WHAT IS EXPECTED:
Format the material as a Markdown table with the columns Row and Line, starting at the line that contains "Given: Switch to the Customers page" and continuing through the end of the material. Number each row, skip blank lines, and leave the pictures out.

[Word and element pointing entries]
---
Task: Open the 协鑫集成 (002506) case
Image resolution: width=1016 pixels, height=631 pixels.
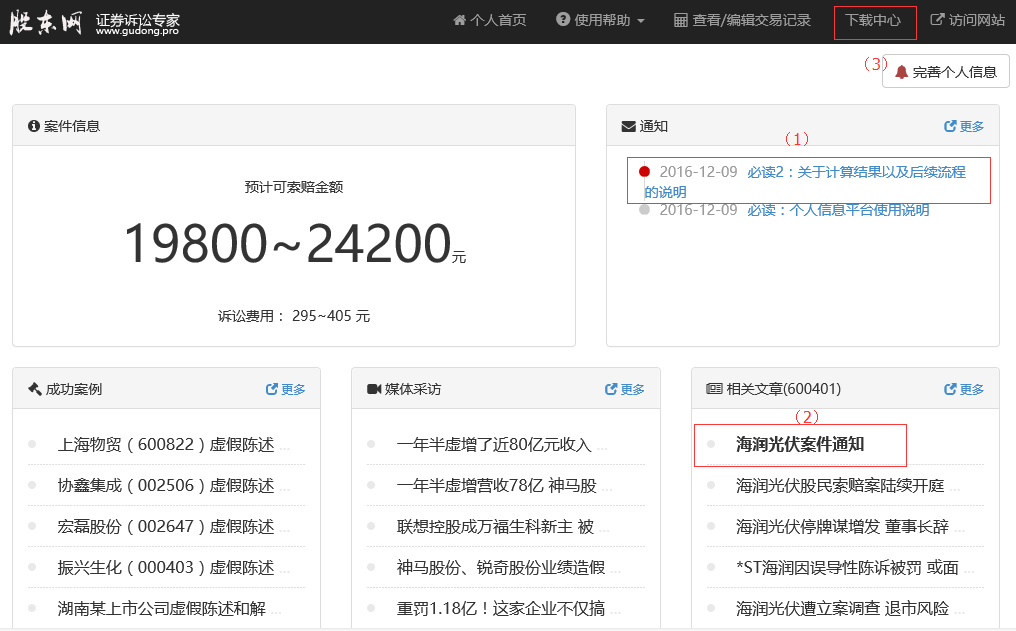Action: coord(165,486)
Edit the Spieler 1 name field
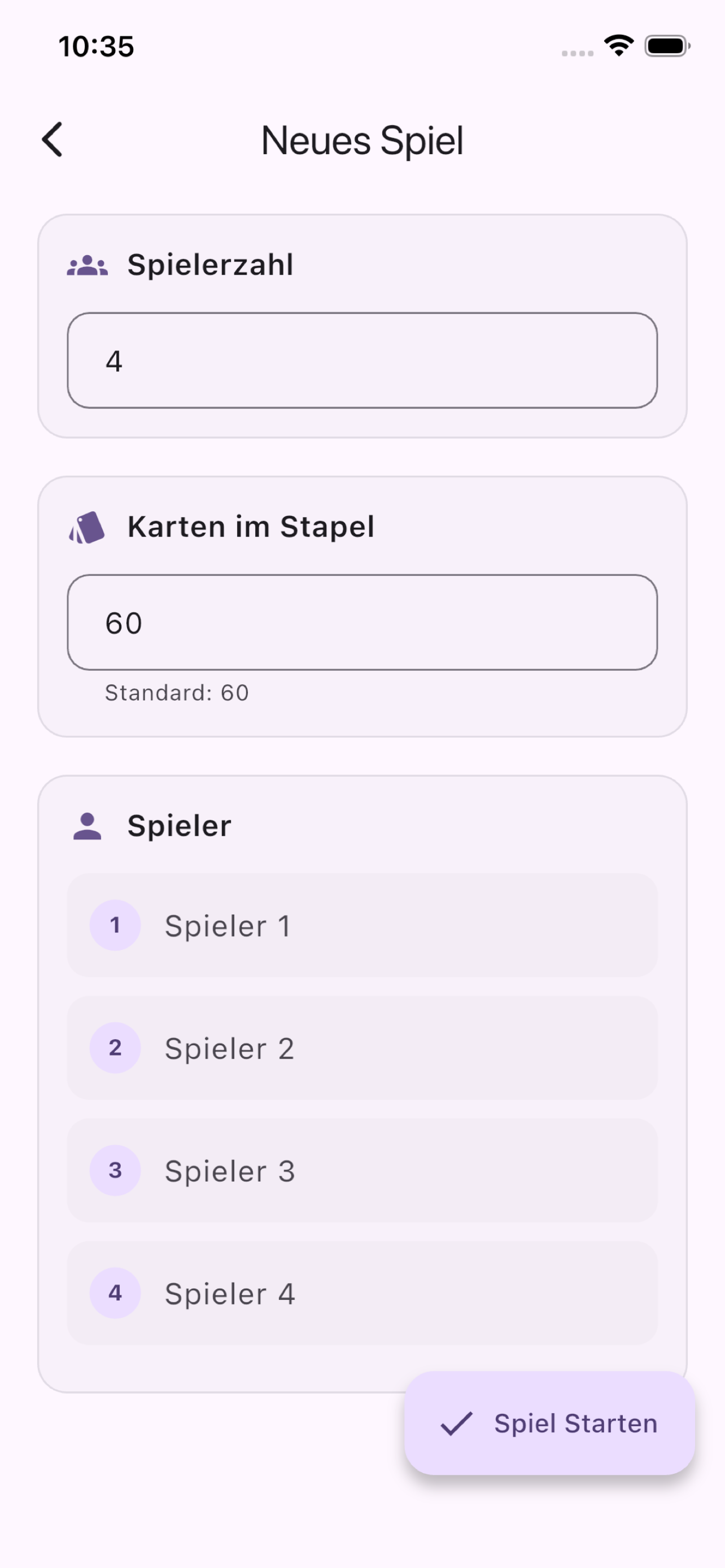Viewport: 725px width, 1568px height. [x=362, y=925]
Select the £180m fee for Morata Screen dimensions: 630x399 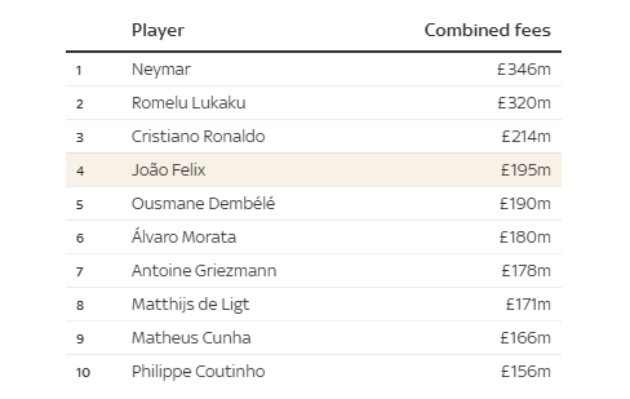(x=525, y=237)
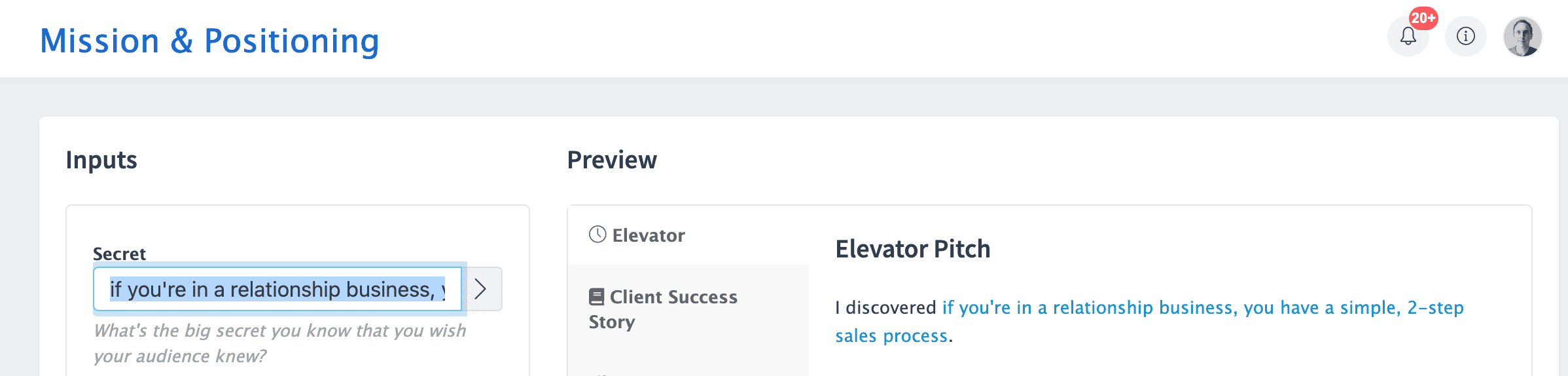Expand the chevron next to Secret field
1568x376 pixels.
(x=482, y=289)
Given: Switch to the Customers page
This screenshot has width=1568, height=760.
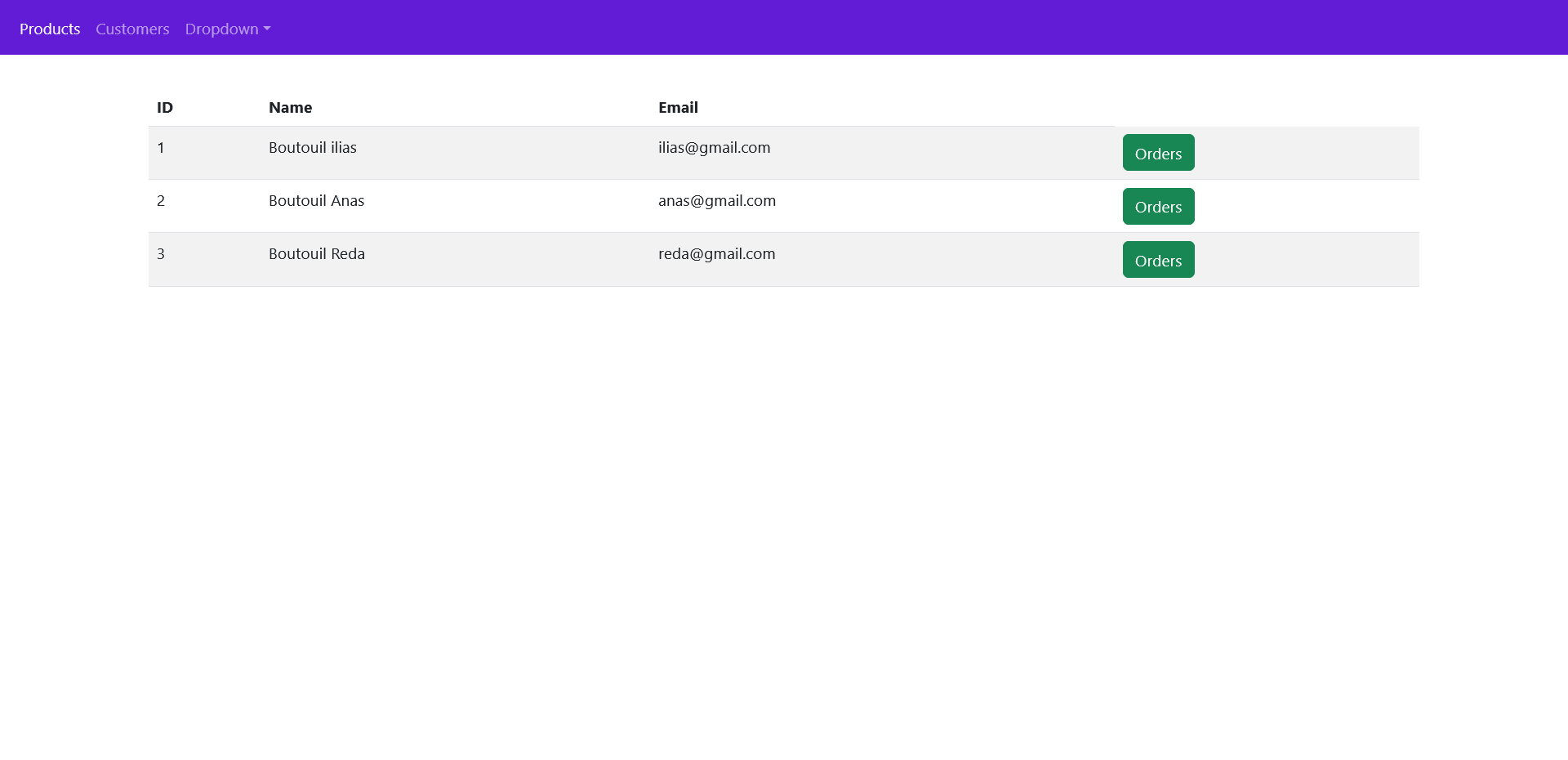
---
RIGHT ANSWER:
| Row | Line |
|---|---|
| 1 | Given: Switch to the Customers page |
| 2 | This screenshot has width=1568, height=760. |